Delays, then, lend themselves to a vision of another world, one in which we're not yelling at everyone because we are inconvenienced. You might say our world is broken and full of procrastination anyway. What good is saying things happen because of luck? What good are patience and hesitation? Don't these serve as excuses for even more incompetence?
My own thought is that the logic behind promoting practical, effective action in any and all cases has become a wasteland for powerful abusers and their craven, crank fanboys. You've got people threatening to disown their kids for not getting a so-called practical major and then screaming that the degree they insisted on was a waste of money in a tough market. Even if you get the job, you could end up working for some of the worst people on Earth, people whose products literally enable genocide when not destroying the planet.
We desperately need patience. But Bacon in the early 17th century sets the stage for rejecting patience by saying you will miss opportunities if you have it:
"Fortune is like the market; where many times, if you can stay a little, the price will fall. And again, it is sometimes like Sibylla's offer; which at first offereth the commodity at full, then consumeth part and part, and still holdeth up the price. For occasion (as it is in the common verse) turneth a bald noddle, after she hath presented her locks in front, and no hold taken; or at least turneth the handle of the bottle first to be received, and after the belly, which is hard to clasp."

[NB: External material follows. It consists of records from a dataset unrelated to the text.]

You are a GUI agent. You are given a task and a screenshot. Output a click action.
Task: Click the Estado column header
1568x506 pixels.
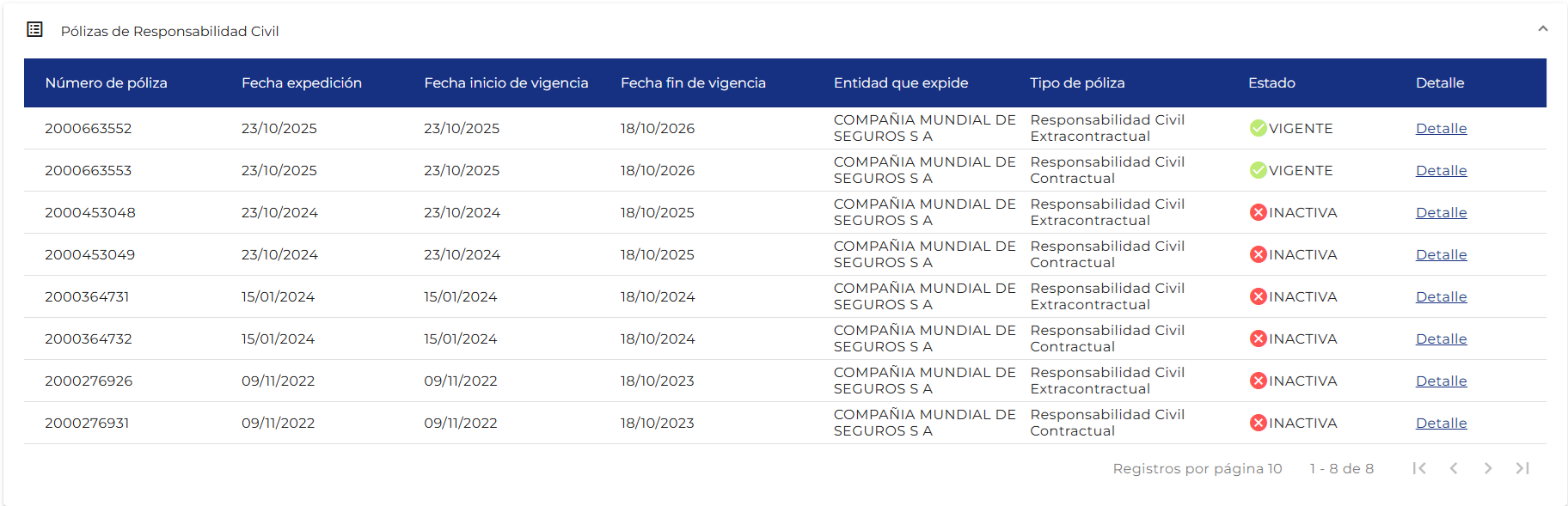point(1271,82)
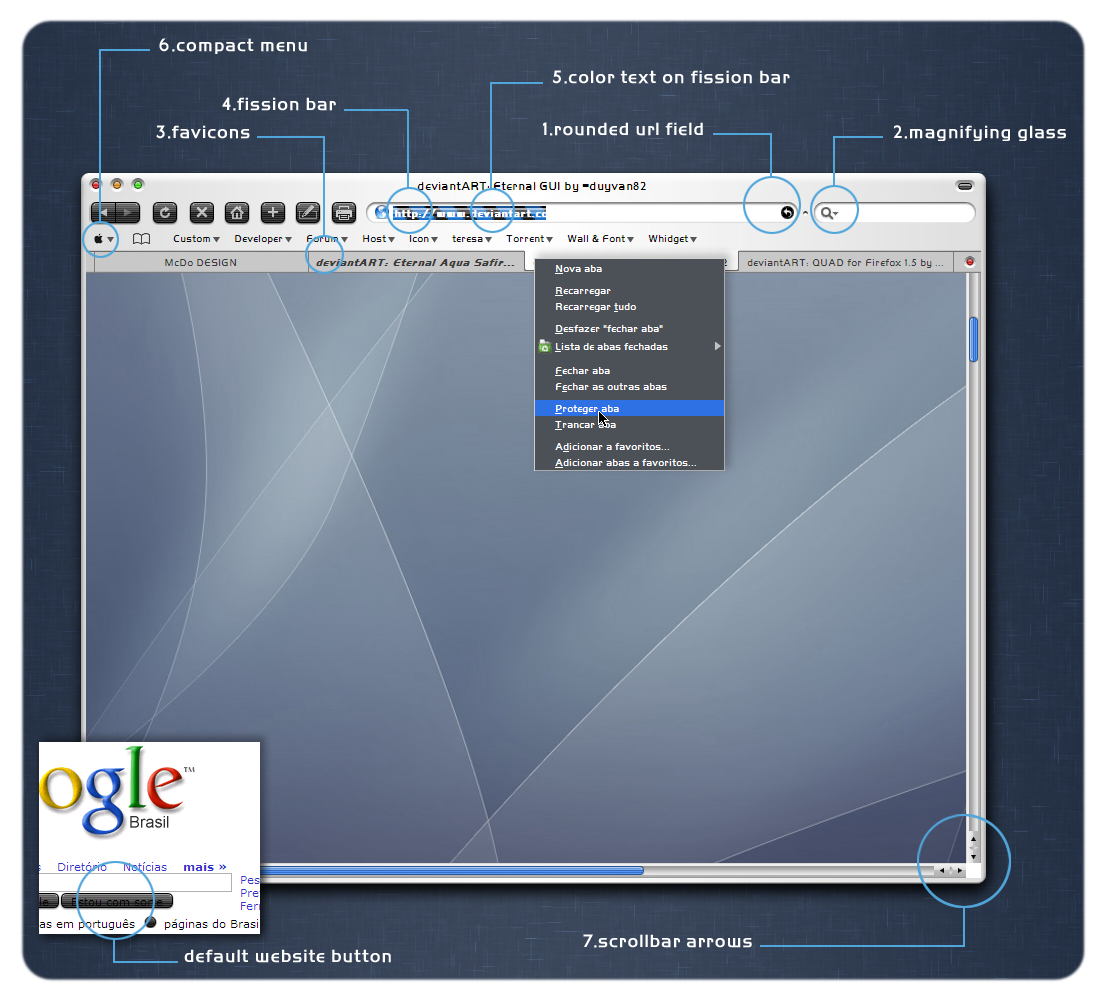The height and width of the screenshot is (990, 1110).
Task: Open the compact Apple menu
Action: (x=103, y=239)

Bacon hints that patience is unreliable because it depends on luck. "[I]f you can stay a little, the price will fall," but then again, maybe not. The Sibyl offered a Roman king a set of books. He refused, so she burned some of the volumes and offered it at the same price. He refused again and she burned still more volumes but keeping the price the same. When he finally bought them, he realized what was at stake. Books on religious practice are ultimately about fidelity to the law and the life of the regime. So not only might the price get worse if you wait, but because you are lacking, you won't even know what you need.

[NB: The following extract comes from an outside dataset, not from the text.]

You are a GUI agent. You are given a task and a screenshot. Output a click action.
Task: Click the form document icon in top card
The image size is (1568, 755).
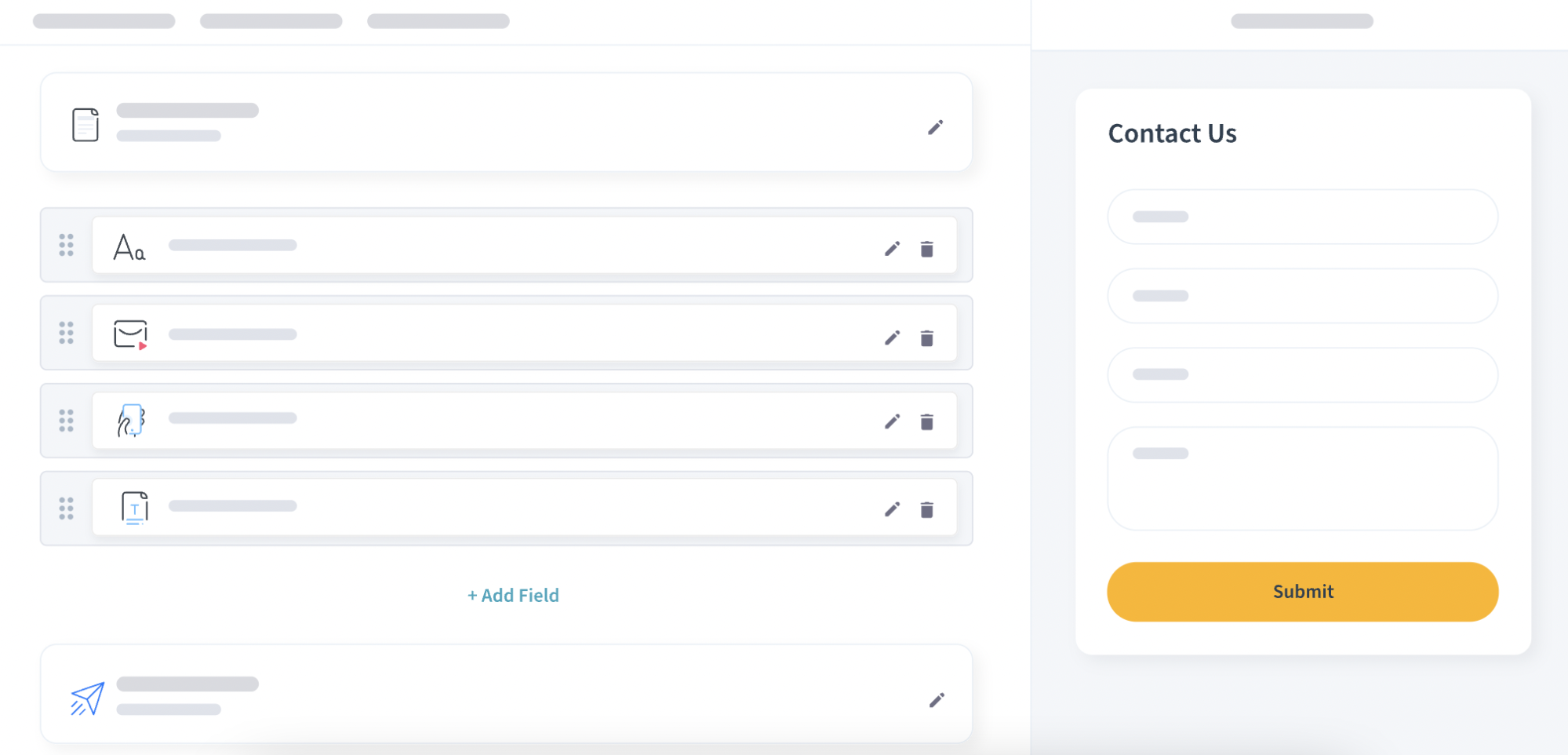coord(85,124)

I think most of us can appreciate putting aside some patience and hesitation for the sake of making full use of an opportunity. Bacon's line about trying to grasp a bottle by a handle versus its "belly" is an excellent depiction of how opportunities slip away. We realize we need something a bit too late and put ourselves in a situation where the opportunity is no longer what it once was. If we wanted a bottle, we now are at risk of dropping and breaking it.
(CW: sexual violence) However, I do want to address the misogynistic violence of his exhortation to seize opportunity: "For occasion (as it is in the common verse) turneth a bald noddle, after she hath presented her locks in front, and no hold taken." This "common verse" was the depiction of Occasion as a woman with hair that covered her face but was bald in the back. Occasion could not be held if she passed by. This is a disgusting idea stemming from what we nowadays term rape culture. Machiavelli, another early modern, famously talks about Fortune as a woman who would be treated in similar ways. Rejecting the idea that one is always subject to luck does tie into gendered violence. If one is convinced that one can take control of any situation, dehumanization follows. What is responsible for failure, after all, if you know what you're doing and have done what you should do?

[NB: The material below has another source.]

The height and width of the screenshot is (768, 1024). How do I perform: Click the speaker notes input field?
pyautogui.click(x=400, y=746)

It is probably the case that wisdom does not exist in some absolute sense, except maybe for generic propositions like "do your best" and "be kind." But there are certainly wise people. Are wise people always good at predicting things? For Bacon, it isn't clear a wise person can be distinguished from a successful gambler:
"There is surely no greater wisdom than well to time the beginnings and onsets of things. Dangers are no more light, if they once seem light; and more dangers have deceived men than forced them. Nay, it were better to meet some dangers half way, though they come nothing near, than to keep too long a watch upon their approaches; for if a man watch too long, it is odds he will fall asleep. On the other side, to be deceived with too long shadows (as some have been when the moon was low and shone on their enemies' back), and so to shoot off before the time; or to teach dangers to come on, by over early buckling towards them; is another extreme."
I call your attention to the first line of this passage: "There is surely no greater wisdom than well to time the beginnings and onsets of things." Wait, what? If wise people have principles they believe in, or a certain vision of the world, they may not always be timely. Often, you have to see things play out–you have to see who is trustworthy, who stands for something–in order to make a decision. Patience is integral to observation. You're not obsessing over the right time to buy and sell like a day trader.
The rest of the passage is about getting the timing exactly correct. You might want "to meet some dangers half way," because otherwise you might fall asleep. Then again, if you attack too early, you miss with your arrow barrage or you provoke a more aggressive attack. This parodies Aristotle's "mean," the idea in ethics that courage, for example, is a midway point between cowardice and irrational exuberance. Instead of careful thinking about whether we are acting virtuously as opposed to cowardly or crazily, Bacon promotes the notion that you just need to get the timing exactly right.
If it feels like our modern world is profoundly unethical, in some ways it is. A way to make sure you get timings right, for example, is to be a billionaire and own everything. When a market gets "hot," you don't miss out! I don't want to say that patience and missing out on every opportunity make a better world, of course. I do think we can use the ethical ideas Bacon rejects, with careful consideration on our part. A little more patience and tolerance, a firm stance against dehumanization, and effective action for the sake of others are not bad things, no matter how much cable news wants to promote moral panic at the expense of decency.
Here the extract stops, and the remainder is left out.